The Bihar government has set its mind to empowering women with missionary zeal. Jeevika, a livelihood programme tied to micro-credit, is their main tool. Right now the programme is showing great impact in terms of loan amount disbursed and number of bank accounts opened. But without overall empowerment of women which includes self-esteem, critical and innovative thinking, social and friendship networks, education beyond literacy, the Jeevika programme could very well force women into debt bondage and suicide like the farmers of Andhra Pradesh and Maharashtra.

The massive farmer suicides in the two states was a result of creating a structure that gave power to credit companies rather than to the farmers, built a model that was based on credit not savings, and established women's associations known as self-help groups that were built around money not solidarity. Social capital was destroyed by the formation of the self-help group and when farmers could not repay the loan they had no community cushion to fall back on.

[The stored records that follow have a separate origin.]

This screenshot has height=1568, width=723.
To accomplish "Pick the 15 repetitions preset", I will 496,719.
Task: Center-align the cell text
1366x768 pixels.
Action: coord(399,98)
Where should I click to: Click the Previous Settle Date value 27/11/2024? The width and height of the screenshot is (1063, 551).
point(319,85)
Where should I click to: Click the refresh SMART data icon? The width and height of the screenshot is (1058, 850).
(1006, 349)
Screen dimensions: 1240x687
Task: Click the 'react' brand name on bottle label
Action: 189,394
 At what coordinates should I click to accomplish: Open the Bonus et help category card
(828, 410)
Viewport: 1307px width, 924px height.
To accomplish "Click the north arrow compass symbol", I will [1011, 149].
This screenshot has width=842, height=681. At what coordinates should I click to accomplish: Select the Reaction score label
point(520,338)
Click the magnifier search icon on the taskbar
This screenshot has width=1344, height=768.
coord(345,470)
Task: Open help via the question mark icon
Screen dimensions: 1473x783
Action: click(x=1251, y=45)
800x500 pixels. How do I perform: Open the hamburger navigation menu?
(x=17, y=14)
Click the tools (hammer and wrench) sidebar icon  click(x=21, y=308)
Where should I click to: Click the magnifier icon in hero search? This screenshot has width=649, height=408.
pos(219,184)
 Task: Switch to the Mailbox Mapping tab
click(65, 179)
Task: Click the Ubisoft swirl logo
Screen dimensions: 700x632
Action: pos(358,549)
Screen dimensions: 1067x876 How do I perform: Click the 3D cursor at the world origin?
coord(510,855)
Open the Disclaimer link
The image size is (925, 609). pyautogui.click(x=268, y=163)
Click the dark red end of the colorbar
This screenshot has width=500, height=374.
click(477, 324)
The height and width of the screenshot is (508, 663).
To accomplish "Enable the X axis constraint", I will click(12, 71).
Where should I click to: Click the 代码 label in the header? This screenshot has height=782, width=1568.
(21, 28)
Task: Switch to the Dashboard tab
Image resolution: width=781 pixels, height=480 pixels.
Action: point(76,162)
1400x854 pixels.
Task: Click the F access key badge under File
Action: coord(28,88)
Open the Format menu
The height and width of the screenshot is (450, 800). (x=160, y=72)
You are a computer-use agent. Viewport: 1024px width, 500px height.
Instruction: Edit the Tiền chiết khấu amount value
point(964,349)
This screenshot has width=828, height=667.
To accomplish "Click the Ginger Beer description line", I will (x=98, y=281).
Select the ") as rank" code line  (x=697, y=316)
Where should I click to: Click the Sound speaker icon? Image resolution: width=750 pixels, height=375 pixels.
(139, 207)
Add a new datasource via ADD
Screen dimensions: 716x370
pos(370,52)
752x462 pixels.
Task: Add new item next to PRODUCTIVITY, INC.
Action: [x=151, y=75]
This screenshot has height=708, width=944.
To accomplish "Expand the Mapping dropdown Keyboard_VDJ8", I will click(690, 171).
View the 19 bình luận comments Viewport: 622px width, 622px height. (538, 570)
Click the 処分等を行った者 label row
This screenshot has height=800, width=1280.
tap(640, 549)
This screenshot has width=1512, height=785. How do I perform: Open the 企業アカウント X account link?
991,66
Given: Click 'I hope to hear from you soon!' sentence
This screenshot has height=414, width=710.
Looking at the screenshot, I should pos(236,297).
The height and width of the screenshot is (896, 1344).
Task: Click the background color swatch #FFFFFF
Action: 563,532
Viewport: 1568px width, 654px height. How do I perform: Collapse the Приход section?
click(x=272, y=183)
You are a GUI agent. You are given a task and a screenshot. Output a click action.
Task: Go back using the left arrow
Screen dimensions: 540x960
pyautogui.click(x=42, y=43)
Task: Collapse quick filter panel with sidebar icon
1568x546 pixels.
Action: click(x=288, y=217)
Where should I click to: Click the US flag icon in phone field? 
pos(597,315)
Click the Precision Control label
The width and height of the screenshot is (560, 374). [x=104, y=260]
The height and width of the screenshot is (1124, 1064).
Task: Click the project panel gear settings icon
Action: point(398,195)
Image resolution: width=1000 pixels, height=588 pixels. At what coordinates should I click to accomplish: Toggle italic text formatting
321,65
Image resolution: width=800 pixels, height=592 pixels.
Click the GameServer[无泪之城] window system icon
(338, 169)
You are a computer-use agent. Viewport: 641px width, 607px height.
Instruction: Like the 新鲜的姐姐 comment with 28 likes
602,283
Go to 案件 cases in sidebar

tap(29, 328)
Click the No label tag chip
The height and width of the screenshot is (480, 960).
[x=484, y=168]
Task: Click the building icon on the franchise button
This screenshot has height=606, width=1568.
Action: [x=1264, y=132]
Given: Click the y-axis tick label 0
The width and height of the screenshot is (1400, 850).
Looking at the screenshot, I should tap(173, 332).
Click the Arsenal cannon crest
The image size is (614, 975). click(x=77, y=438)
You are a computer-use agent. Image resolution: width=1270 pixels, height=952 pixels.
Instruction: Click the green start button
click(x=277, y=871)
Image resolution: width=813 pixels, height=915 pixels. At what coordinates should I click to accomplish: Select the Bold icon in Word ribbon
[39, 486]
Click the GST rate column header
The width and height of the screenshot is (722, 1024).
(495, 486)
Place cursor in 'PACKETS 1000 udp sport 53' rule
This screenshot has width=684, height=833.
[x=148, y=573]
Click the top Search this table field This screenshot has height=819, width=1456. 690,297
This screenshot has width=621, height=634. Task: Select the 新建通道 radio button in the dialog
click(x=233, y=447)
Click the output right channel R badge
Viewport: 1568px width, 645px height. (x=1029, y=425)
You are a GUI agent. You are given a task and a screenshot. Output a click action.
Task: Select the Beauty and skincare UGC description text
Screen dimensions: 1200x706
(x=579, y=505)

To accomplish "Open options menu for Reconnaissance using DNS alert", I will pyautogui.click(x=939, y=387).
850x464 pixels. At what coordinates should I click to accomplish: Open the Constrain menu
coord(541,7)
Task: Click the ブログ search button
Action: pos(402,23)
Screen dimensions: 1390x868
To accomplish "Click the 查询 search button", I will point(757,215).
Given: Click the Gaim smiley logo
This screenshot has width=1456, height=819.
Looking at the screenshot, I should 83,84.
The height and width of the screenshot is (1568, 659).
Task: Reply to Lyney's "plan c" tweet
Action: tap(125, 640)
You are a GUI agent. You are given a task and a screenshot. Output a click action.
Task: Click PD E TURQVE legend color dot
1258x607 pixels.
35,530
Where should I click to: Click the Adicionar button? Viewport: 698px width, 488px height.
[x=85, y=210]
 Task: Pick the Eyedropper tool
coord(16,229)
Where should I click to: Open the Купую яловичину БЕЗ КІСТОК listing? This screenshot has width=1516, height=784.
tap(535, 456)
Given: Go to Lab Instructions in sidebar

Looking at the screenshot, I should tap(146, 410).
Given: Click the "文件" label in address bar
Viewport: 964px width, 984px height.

Bihar is famous for its social justice approach. Ela Bhatt has organised women to generate capital from their own savings. Sewa is now the largest trade union in the world with 16 million female members. Md Yunus on the other hand has simply monetised credit to the poor. Impact assessments show that Ela Ben's approach also creates social empowerment and sustainable prosperity, whereas Yunus always has to depend on foreign donors and outside investments to keep cash flows going.

Perhaps Bihar could marry the collectivisation and empowerment approach of Mahila Samakhya with its Jeevika programme. After all, Sister Sujita is not far away. She lives and works in Patna.

♦ Ruchira Gupta is a feminist campaigner, writer, visiting professor at New York University, adviser to the UN, and founder of Indian anti-sex trafficking organisation Apne Aap Worldwide.